Orte & Menschen | Mainz
Die geduldete Duldung
Alternatives Zentrum Haus Mainusch
Viele, vor allem linke, soziokulturelle Zentren haben oft vor allem ein Problem: die ungewisse Zukunft. Paradebeispiel: das Haus Mainusch in Mainz. Ungewisse Zukunft seit 35 Jahren. Programm machen sie auch – zumindest, wenn nicht gerade Corona ist …

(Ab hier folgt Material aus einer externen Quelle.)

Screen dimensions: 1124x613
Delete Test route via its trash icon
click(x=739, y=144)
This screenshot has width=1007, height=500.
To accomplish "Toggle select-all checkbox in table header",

Auf dem Mainzer Uni-Campus wird es derzeit licht. Nach sechs Jahren Leerstand ist das Wohnheim »Inter I« abgerissen worden. Unweit davon entfernt erging es dem »Sonderbau I« nicht anders. Damit wird der Blick frei auf ein von der Uni selten gesehenes Gebäude: das Haus Mainusch. Verwunschen wirkt es auf die einen, verwahrlost auf die anderen. »Alternativ« ist es auf jeden Fall. Was die einen wiederum positiv meinen, die anderen etwas weniger. Begonnen hat auch hier alles mit einem Leerstand. Das ehemalige Professorenhaus liegt am Rand des Campus und hat eine bewegte Geschichte. Am 8. Juni 1988 verkündete ein Flugblatt: »Seit heute Nacht halten wir, Studenten der Jogu-Mainz das Haus Mainusch besetzt!«. 16 Ausrufezeichen folgten …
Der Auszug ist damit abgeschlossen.